GIVEN TEXT =
== == ==

Route information
- Length: 14.5 km (9.0 mi)

Major junctions
- From: D206 in Hum na Sutli
- To: D1 in Đurmanec

Location
- Country: Croatia
- Counties: Krapina-Zagorje
- Major cities: Đurmanec

Highway system
- Highways in Croatia;

= D207 road =

State road in northwestern Croatia

D207 is a state road in Hrvatsko Zagorje region of Croatia connecting Hum na Sutli border crossing to Slovenia to the city of Đurmanec and the A2 motorway Đurmanec interchange via D1 state road. The road is 14.5 km long.

The road, as well as all other state roads in Croatia, is managed and maintained by Hrvatske ceste, state owned company.

== Traffic volume ==

Traffic is regularly counted and reported by Hrvatske ceste, the operator of the road.

== == ==

GIVEN DATA =
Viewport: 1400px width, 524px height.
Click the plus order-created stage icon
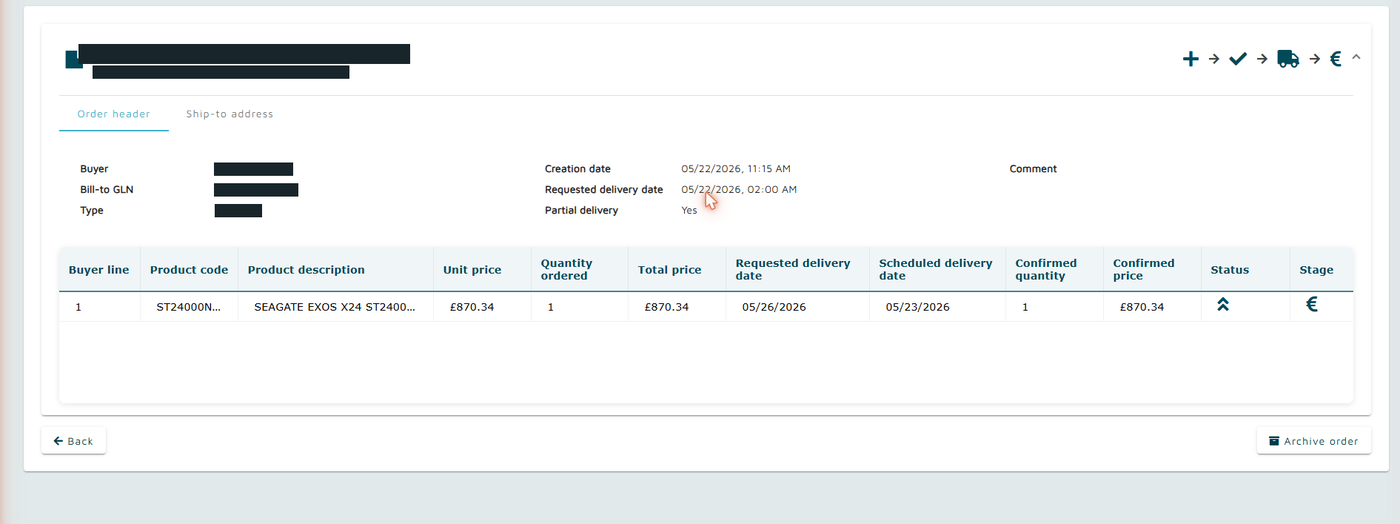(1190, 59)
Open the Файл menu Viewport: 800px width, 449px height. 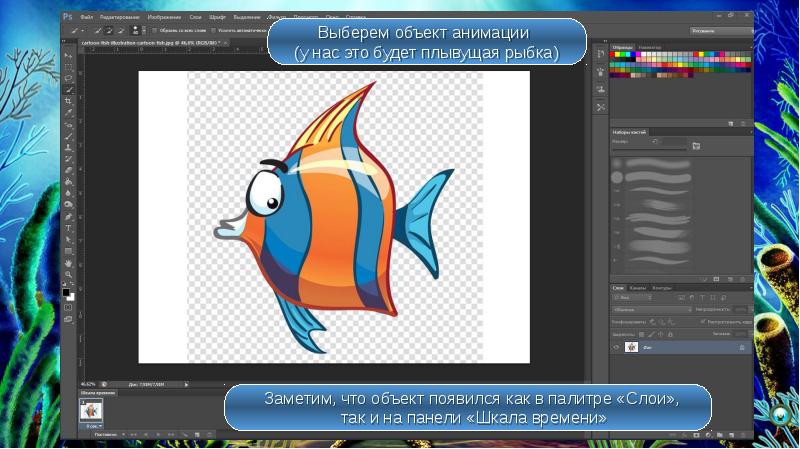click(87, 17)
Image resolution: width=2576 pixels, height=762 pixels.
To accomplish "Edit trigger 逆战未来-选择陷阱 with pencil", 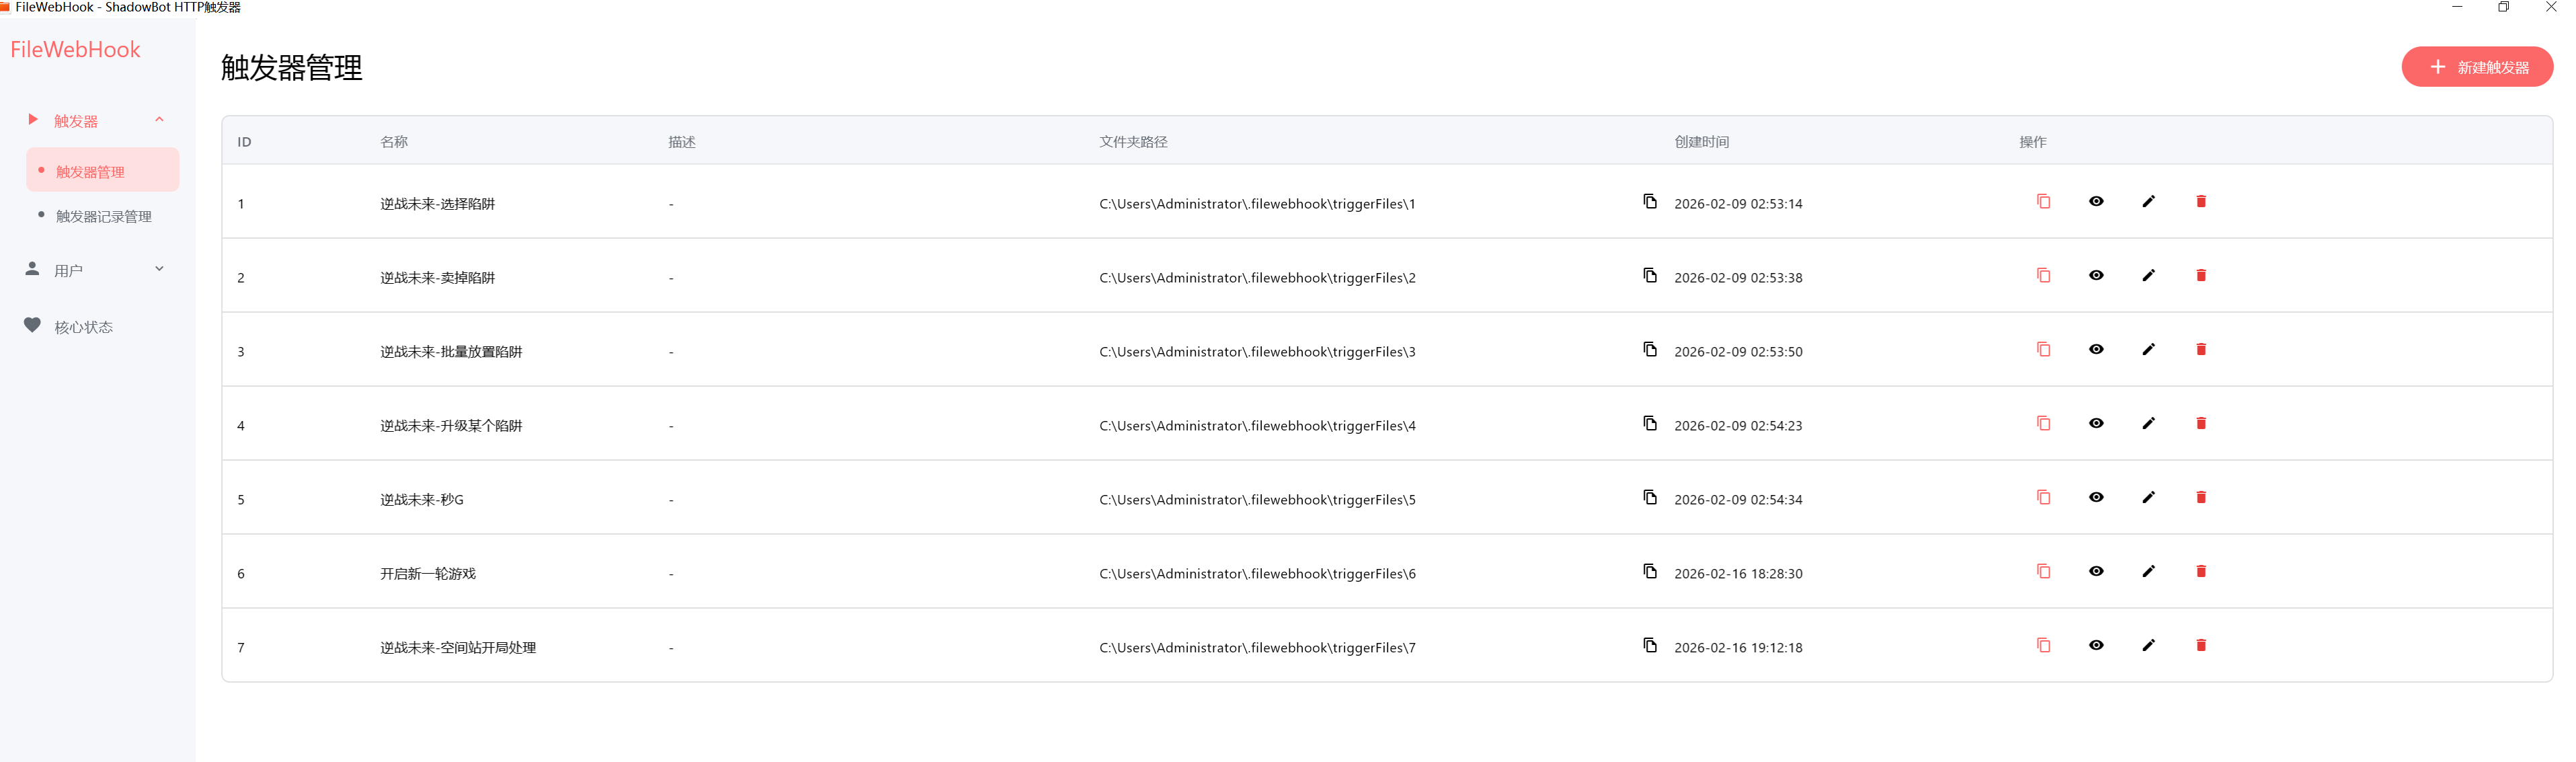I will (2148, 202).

== == ==

INSTRUCTION 1 = In the D207 road text, which company manages and maintains the road?
INSTRUCTION 2 = Rewrite the stretch of the D207 road text from "D207 is a state" through "14.5 km long.", putting "frontier crossing" in place of "border crossing".

EXERCISE ANSWER 1 = Hrvatske ceste, a state-owned company.

EXERCISE ANSWER 2 =
D207 is a state road in Hrvatsko Zagorje region of Croatia connecting Hum na Sutli frontier crossing to Slovenia to the city of Đurmanec and the A2 motorway Đurmanec interchange via D1 state road. The road is 14.5 km long.